But neither of those is the same thing as what's going on here (in my own, personal opinion, of course).

Re:An interesting markettign technique... (5, Insightful)

Anonymous Brave Guy (457657) | more than 6 years ago | (#20155495)

If he were selling his software commercially, or people were being directed from the Slashdot front page to a page full of ads, then you might have a point, but that's not the case here. The guy has made an obviously useful tool, gives it away for free, and is warning about an obviously relevant threat. The most he's likely to get out of this is a few small donations or a few more page hits on his site, perhaps making enough to cover the server costs for hosting a popular Firefox extension for a while and a bit of beer money. I think your post is way over the top.

So how about how to stop this? (5, Interesting)

RaigetheFury (1000827) | more than 6 years ago | (#20155125)

I'd really like to see counter methods posted as (special) comments under articles like these. "Links to: How to prevent this". It would be really nice if we could use our mod points to "mark" a comment as a solution that an administrator could then move it to the top. Why the administrator involvement? Simple, to prevent the teams of people who go around and exploit this type of function on Yahoo. This would still allow Slashdot to work off the same random moderator point system it has while keeping some semblance of order. They could play around with how many mod points a comment needs before it can before an admin is notified.

Just a thought.

Old tech (0)

Anonymous Coward | more than 6 years ago | (#20155129)

I really dont like having java installed in my browser as it is.

this is nothing new. there was a GNAA last measure mirror a while back (as in a year ago) that was like this.

I had to kill X to stop it somewhat, then I had to drop into a shell and kill the process. and this was on linux.

Just now it's being made public.

Can't even switch Workspaces (2, Interesting)

BobPaul (710574) | more than 6 years ago | (#20155141)

FF on Ubuntu 7.04 using Sun's Java (1.5 I believe). The Java one works wonderfully(?) not only filling my full dual monitor setup, but preventing me from clearing it using any method I tried, including hitting the hotkey to change Gnome workspaces. The only thing that did work was switching to a virtual console at which point I could kill firefox-bin.

Dont worry, I'll turn off the lights on my way out (2, Funny)

smallstepforman (121366) | more than 6 years ago | (#20155143)

No need to worry folks, us handful of BeOS users will switch off the lights and the internet on our way out, since we'll be the last ones to leave. Every now and then I'm actually relieved to be running a non mainstream OS.

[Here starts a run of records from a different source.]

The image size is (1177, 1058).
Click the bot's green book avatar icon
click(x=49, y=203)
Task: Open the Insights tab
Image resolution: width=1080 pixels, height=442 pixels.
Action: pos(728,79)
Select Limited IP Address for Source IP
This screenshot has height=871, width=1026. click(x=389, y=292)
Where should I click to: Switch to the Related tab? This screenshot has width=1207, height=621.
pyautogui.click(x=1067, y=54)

Re:Dont worry, I'll turn off the lights on my way (0)

Anonymous Coward | more than 6 years ago | (#20155357)

us handful of BeOS users
What, both of you?

Re:Dont worry, I'll turn off the lights on my way (0)

Anonymous Coward | more than 6 years ago | (#20155373)

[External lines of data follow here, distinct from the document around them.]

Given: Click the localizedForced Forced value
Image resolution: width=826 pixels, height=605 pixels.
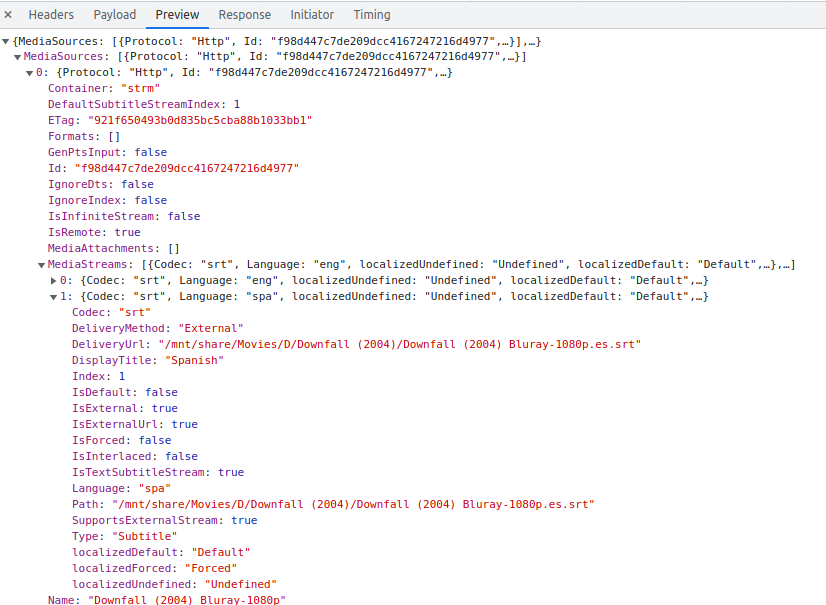Looking at the screenshot, I should [x=211, y=568].
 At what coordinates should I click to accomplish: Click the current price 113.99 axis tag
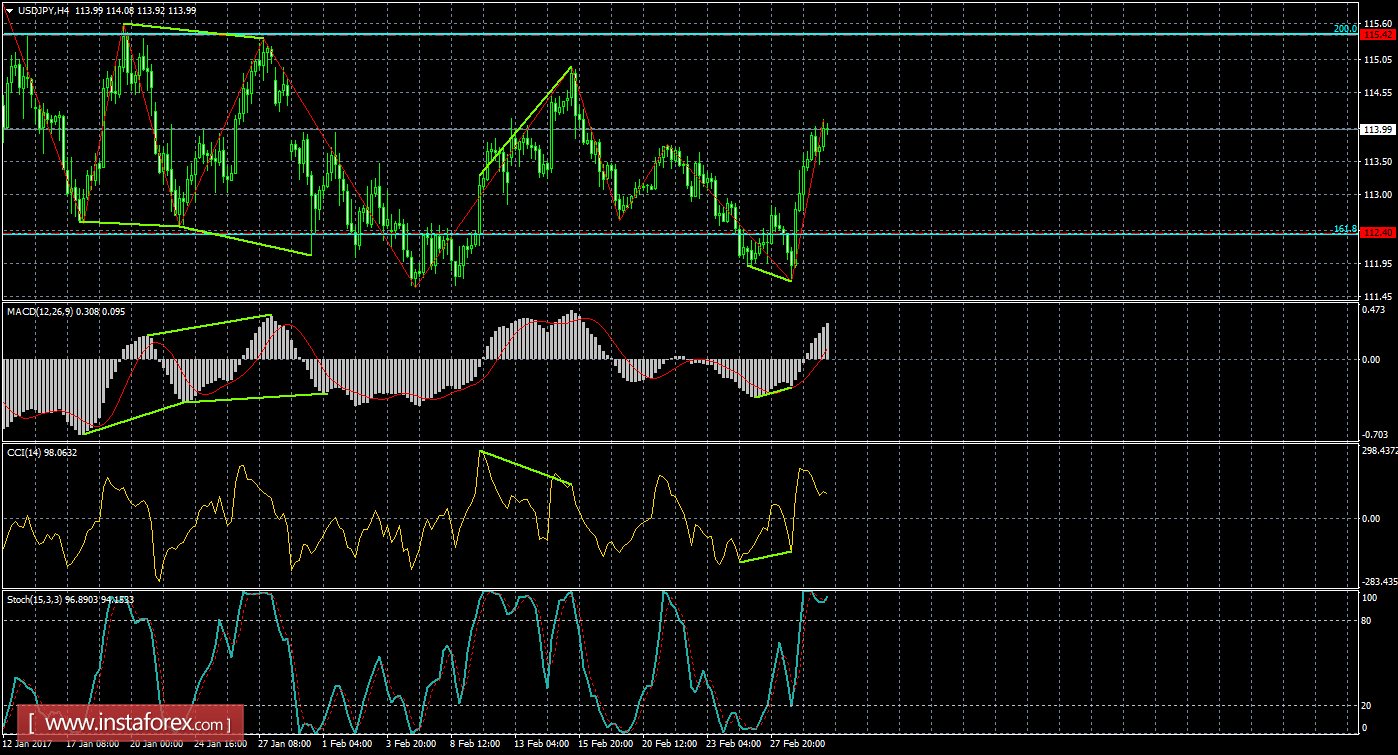coord(1379,129)
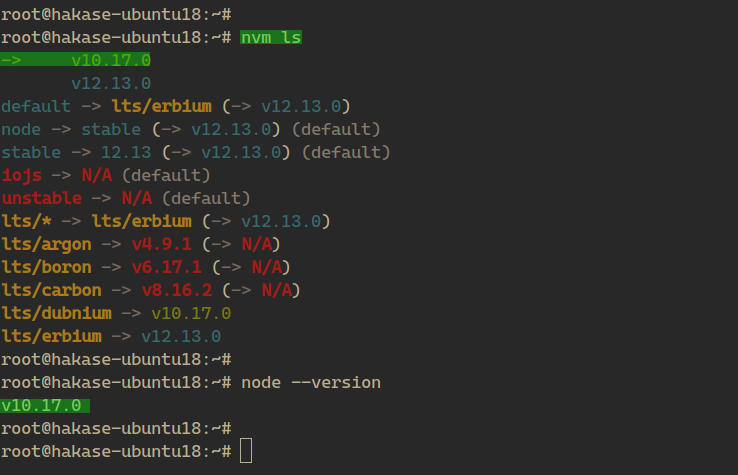Click the lts/boron alias
The width and height of the screenshot is (738, 475).
point(46,267)
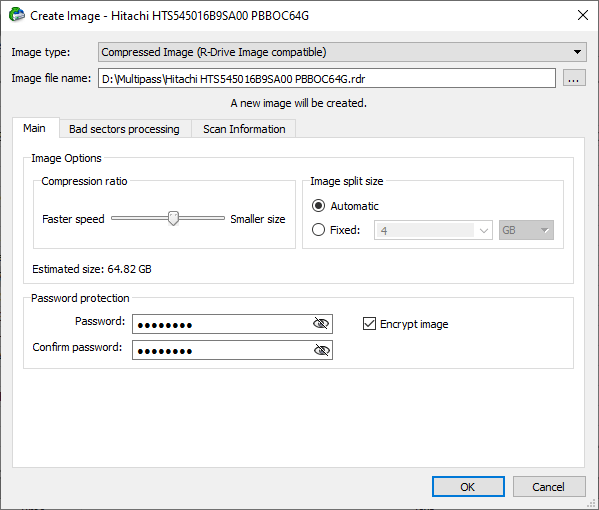Expand the fixed size value combo box
This screenshot has width=599, height=510.
(x=433, y=230)
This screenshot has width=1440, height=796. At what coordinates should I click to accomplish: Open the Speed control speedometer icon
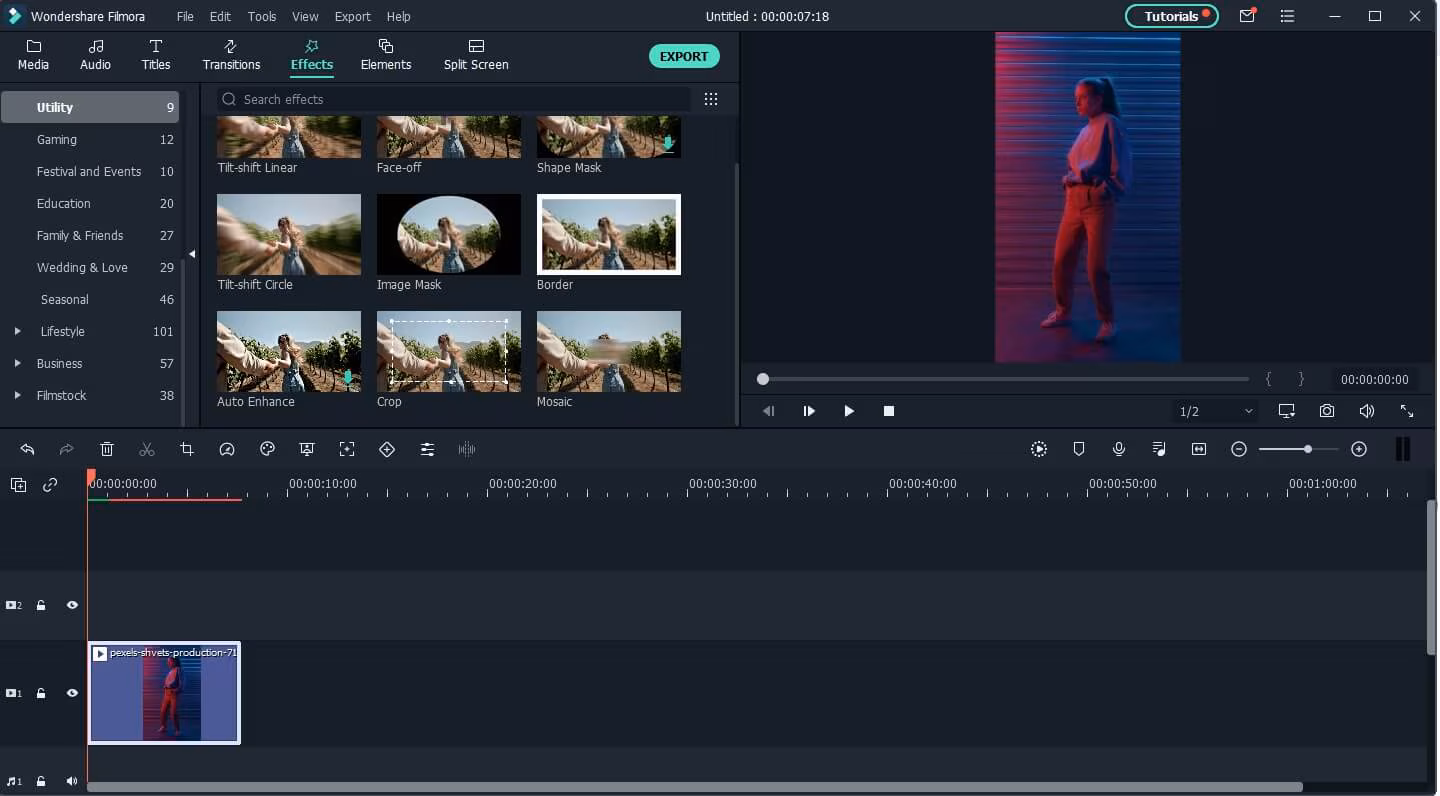click(227, 450)
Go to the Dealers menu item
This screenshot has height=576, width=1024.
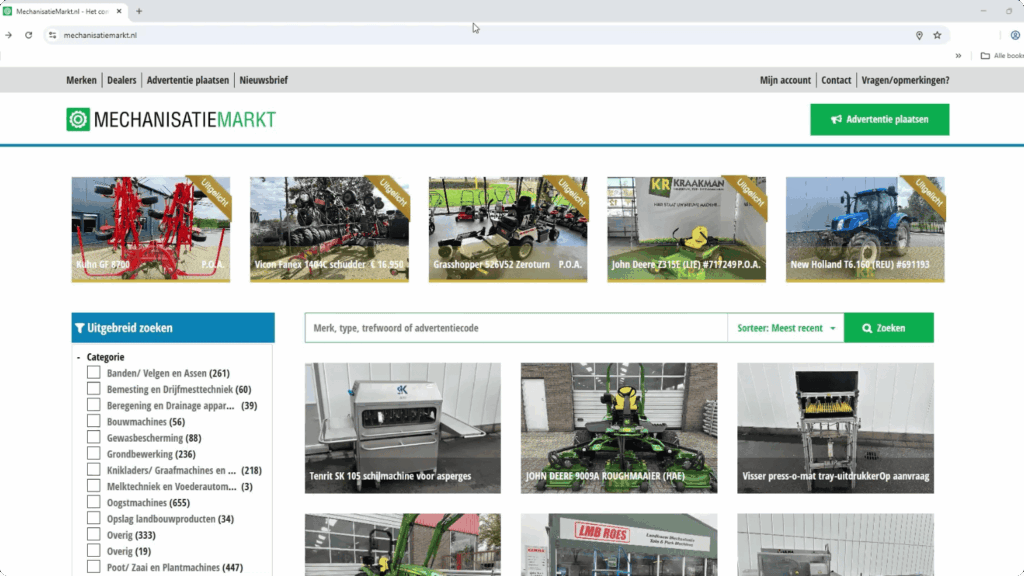pos(122,80)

While we are at it, maybe improve it as well.

Re:Dont worry, I'll turn off the lights on my way (1)

mwvdlee (775178) | more than 6 years ago | (#20155489)

When that time comes, will you BeOS guys be joining the rest of the world on internet2?

Frontier justice on the fringes of the web (2)

Philotechnia (1131943) | more than 6 years ago | (#20155157)

If marketing clowns are allowed to do this to my PC, or more to the point, the PCs of people who DON'T know what to do to secure their PCs, I think DoS attacks on individuals or companies that engage in this behavior should be perfectly legal. It amounts to the same thing, really. You interrupt my ability to conduct my business, and I will return the favor...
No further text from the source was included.